### 任务提示 A
在关于自定义InputFormat的文档摘录中，Driver将setOutputFormatClass设置为哪个类？
### 任务提示 B
请逐字复述下方全部记录，回答中不要包含图片。

### 文档摘录
----
自定义InputFormat和OutputFormat案例

一、自定义InputFormat

　　InputFormat是输入流，在前面的例子中使用的是文件输入输出流FileInputFormat和FileOutputFormat，而FileInputFormat和FileOutputFormat它们默认使用的是继承它们的子类TextInputFormat和TextOutputFormat，以Text的方式去读取数据。

　　当我们遇到许多小文件，要将他们整理合成为一个文件SequenceFile(存储了多个小文件)，且文件内的存储格式为：文件路径+文件内容，这时我们可以通过封装自定义的InputFormat输入流来实现需求。

　　思路如下：

　　　　1.自定义FuncFileInputFormat类继承FileInputFormat(参数类型为NullWritable和BytesWritable)，并重写isSplitable和createRecordReader方法；

　　　　2.isSplitable方法中return false即可表示不切割，createRecordReader方法中要返回一个RecordReader类，这是我们要自定义的对输入文件的业务逻辑，所以创建FuncRecordReader类；

　　　　3.FuncRecordReader类继承RecordReader类，参数类型同为NullWritable和BytesWritable，重写initialize、nextKeyValue、getCurrentKey、getCurrentValue、getProcess、close方法；

　　　　4.Mapper：初始化setup方法，通过context拿到切片、获取路径、将路径写入定义的全局变量Text t，然后在map阶段将t和value输出到reducer；

　　　　5.Reducer：遍历values，输出key，value；

　　　　6.Driver：在设置完Mapper和Reducer类后，添加设置setInputFormatClass为FuncFileInputFormat、设置setOutputFormatClass为SequenceFileOutputFormat。
----
### 数据集内容
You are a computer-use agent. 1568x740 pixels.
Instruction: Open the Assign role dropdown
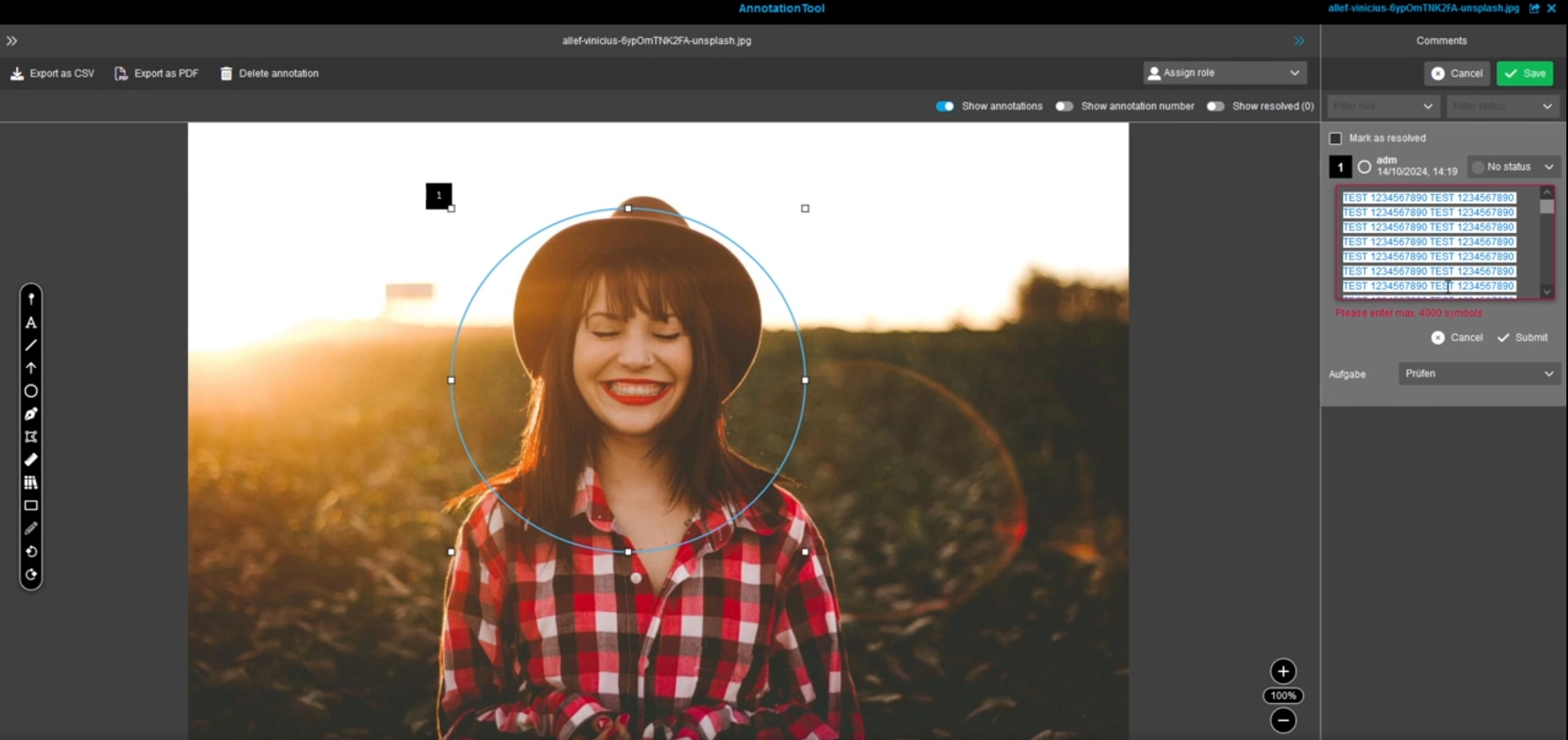click(1224, 73)
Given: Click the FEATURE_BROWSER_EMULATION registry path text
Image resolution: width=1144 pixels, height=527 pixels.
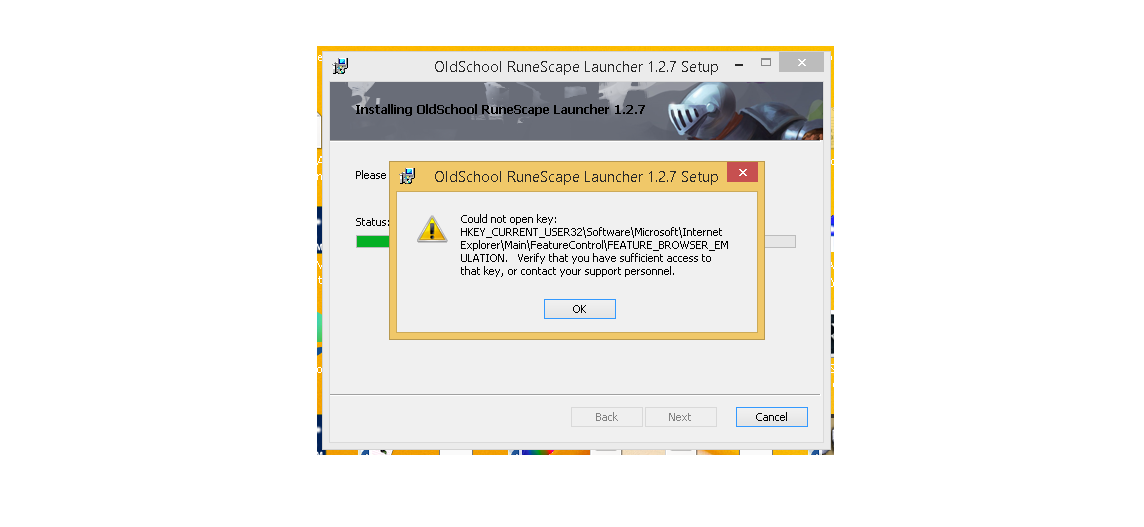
----
### 任务答案 A
SequenceFileOutputFormat

### 任务答案 B
You are a computer-use agent. 1568x740 pixels.
Instruction: Open the Assign role dropdown
click(1224, 73)
Given: Click the FEATURE_BROWSER_EMULATION registry path text
Image resolution: width=1144 pixels, height=527 pixels.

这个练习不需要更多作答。